My Scorpion has never been better.

It started with the Boomerang mount from TCS, and the asymmetrical upper links, and standard blue springs with no preload, and the limiter inside the shock, then later another limiter outside the shock too. Worked good.

Then the skidplate mod to put the links inside the chassis, and went to Axial green color coded springs. Didn't really change too much, which is a good thing. Little bit less axle steer, but I don't find that to matter too much. So at this point I'm running softer springs, but didn't notice an increase in torque twist. Good.

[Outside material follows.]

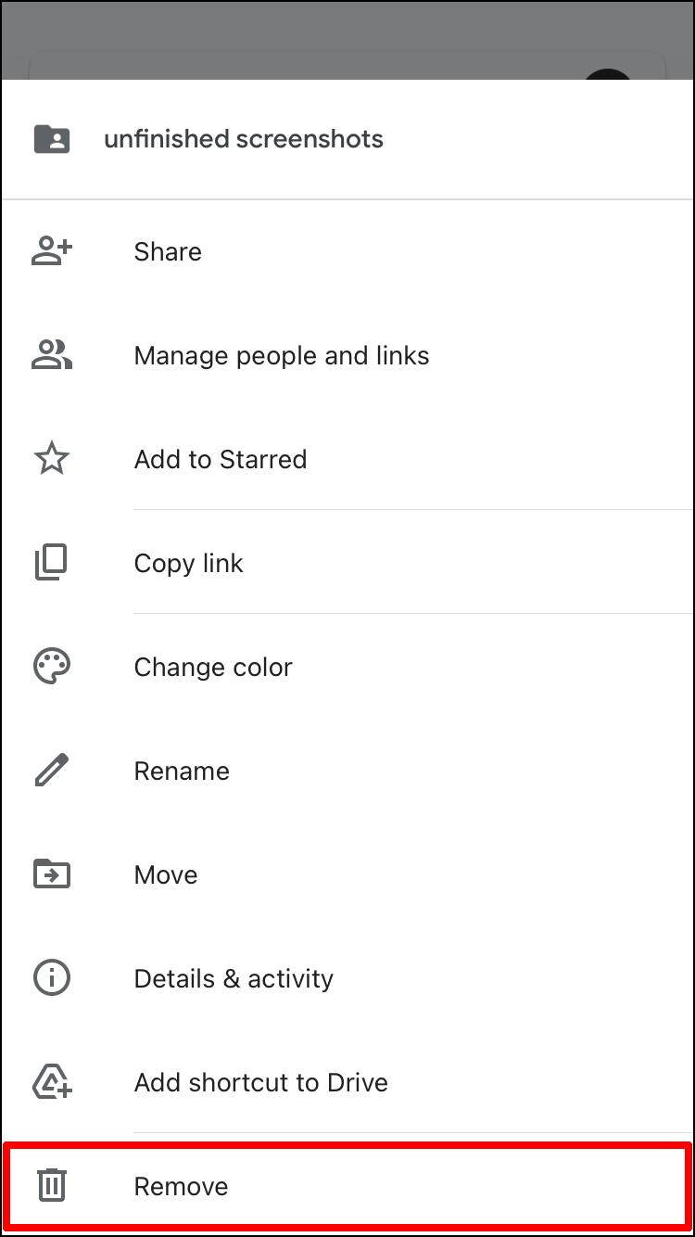Open Manage people and links
The image size is (695, 1237).
281,355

Way far inboarded lower links like the CKRC Stage 2 kit mounts them. Just not good, not good at all. The links swing the chassis when they articulate, which is due to the new arc they travel. There was this one truck at a GTG we recently had that had the full Stage 2 kit, and there was this section that would grab the rear tires and it was almost comical to see the effects of the lower links swing the chassis over. I noticed more torque twist with this set up keeping everything else the same.

(Not my picture)



Like the TCS skid plate kit mounts them. Which was okay, but still exhibited a little bit of that pushing of the axle I saw with the CKRC Stage 2 set up. But not nearly as much.

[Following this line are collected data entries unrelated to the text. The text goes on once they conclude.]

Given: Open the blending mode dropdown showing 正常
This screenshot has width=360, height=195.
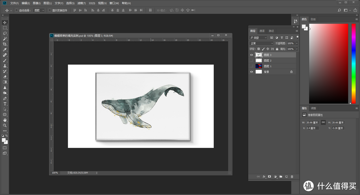Looking at the screenshot, I should coord(261,43).
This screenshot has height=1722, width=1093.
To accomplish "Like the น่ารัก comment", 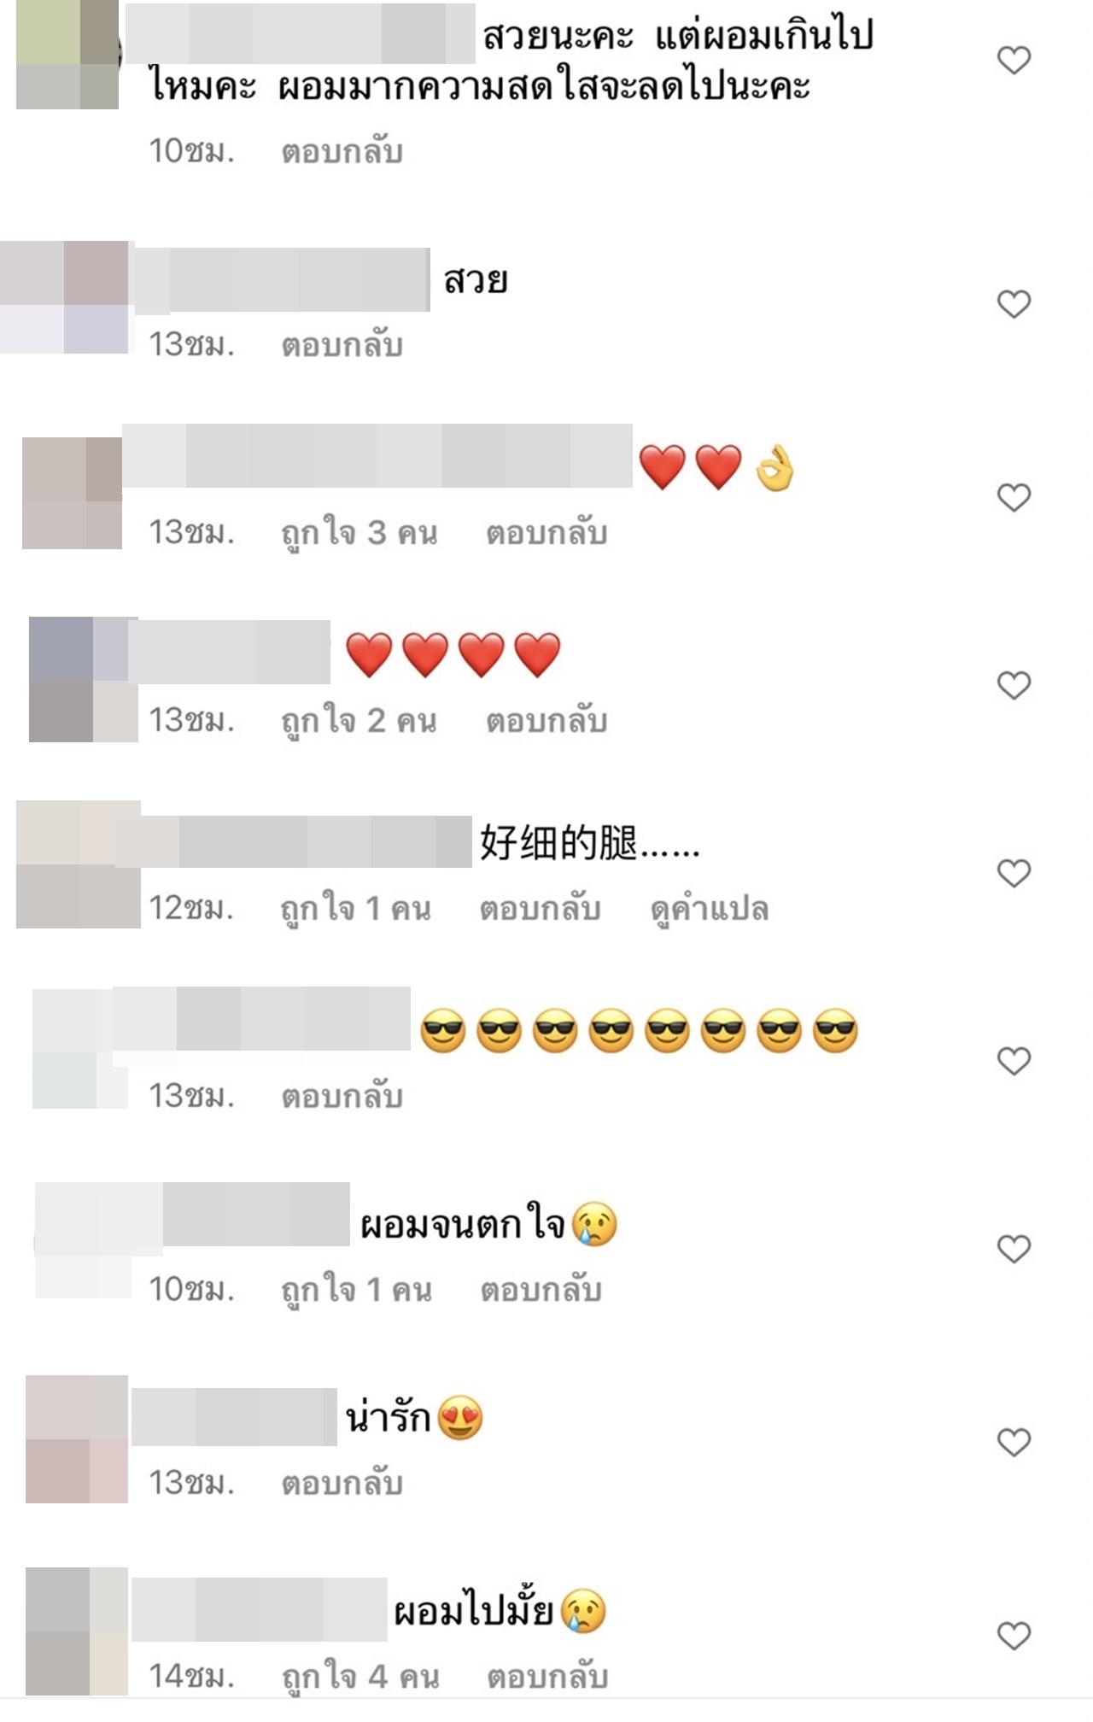I will (x=1014, y=1443).

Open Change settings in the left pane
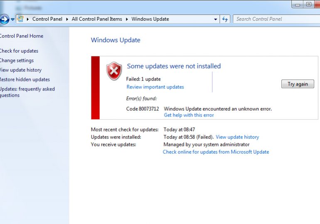[17, 61]
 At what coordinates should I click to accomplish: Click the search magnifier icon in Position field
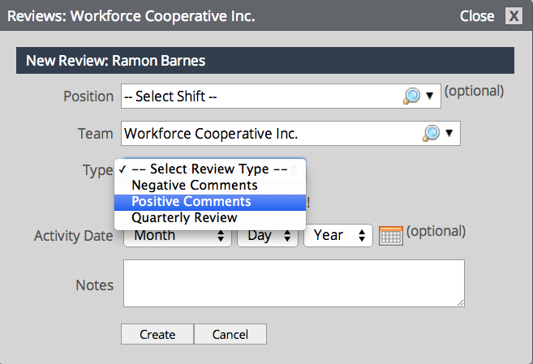click(x=411, y=96)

There's spacers near the shocks and links. I was able to flip the shocks over though. I figured with a limiter on the inside, and a limiter on the outside, the piston is always in oil. And either way, I always pumped the suspension up before I use the truck.



Swapping the shocks and links around so the links are inboard, which is fine. Then finally back to the way Axial has them, still using the TCS skidplate and Boomerang, and now the axle is mostly twisting and not pushing also. Look at the lower link angles. At this point I have one Axial limiter on the outside, and two on the inside. I've lowered the truck a little. I have Axial green springs on the back, and whites on the front.



And check out my side view. Pinion angle.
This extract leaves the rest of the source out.